Further riots were possible, it said, with a risk of loss of life. “That our coloured population will ever succeed in being admitted into our theatres to mix promiscuously with the whites we do not believe,” the Colonist said.

“Coloured amusement-seekers will either be excluded or will have to be content with a place by themselves.”

The theatre ruckus dominated the headlines for several days. The Colonist ran a letter from someone identified only as “an offended Englishwoman,” noting that Sutro, a Jew, was himself part of a much-persecuted race, and as such his sympathies should have been with the blacks.

Another letter, from “an Englishman,” said that the concert had been a swindle because the organizer had not warned patrons that blacks would be admitted.

On Sept. 30, the matter went to court. Gibbs and Pointer accused Ryckman of flouring them, while Ryckman countered with charges of assault against Gibbs and Pointer.

Gibbs pleaded guilty, and the charge against Pointer was dismissed for lack of evidence. A few days later, after several witnesses testified that Ryckman could not have thrown the flour, the charges against him were dropped.

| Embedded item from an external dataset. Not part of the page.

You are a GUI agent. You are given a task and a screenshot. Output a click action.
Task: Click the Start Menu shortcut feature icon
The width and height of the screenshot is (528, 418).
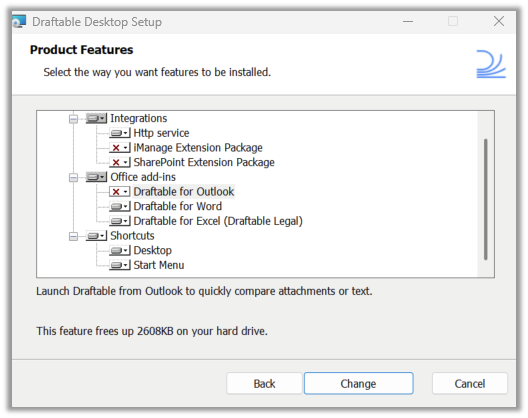click(x=120, y=265)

Gibbs was fined five pounds and ordered to pay for a new coat for Ryckman. Two other men, J.A. McCrea and Edward F. Boyce, were charged with conspiring to cause a riot at the theatre.

Sutro, Gibbs and Pointer had all come to Victoria from San Francisco in 1858, when the Fraser gold rush lured thousands of people north. For Sutro, it was a chance to make some money, while for Gibbs and Pointer, Victoria represented a chance to escape some of the racism they endured in California.

Gibbs had helped organize the emigration, which started in April, and made the trip north in June. He and his business partner, Peter Lester, opened a store that was said to be the first in Victoria not run by the Hudson’s Bay Company.

He was elected to Victoria city council in 1866, representing the James Bay ward, and helped push for British Columbia’s confederation with Canada.

After dissolving his partnership with Lester, Gibbs became involved in coal mining in the Queen Charlotte Islands, and had 50 men working for him.

With the end of the Civil War, many of the American blacks in British Columbia returned to the United States. Gibbs left in 1869, and by 1871 was working as a lawyer in Arkansas. He was a delegate to the Republican national conventions in 1880 and 1884 and held a variety of government and judicial positions over the years.

Gibbs served as the American consul in Madagascar from 1897 to 1901, and then became the president of a bank in Little Rock, Arkansas. In his autobiography, Shadow and Light, he wrote fondly of his time in Victoria.

Pointer remained in Victoria, staying active in business with a clothing store, and died here in 1903 at the age of 81.

A few years after the flour incident, Sutro returned to San Francisco and became a banker. One of his cousins was one of the most prominent businessmen in California at the time.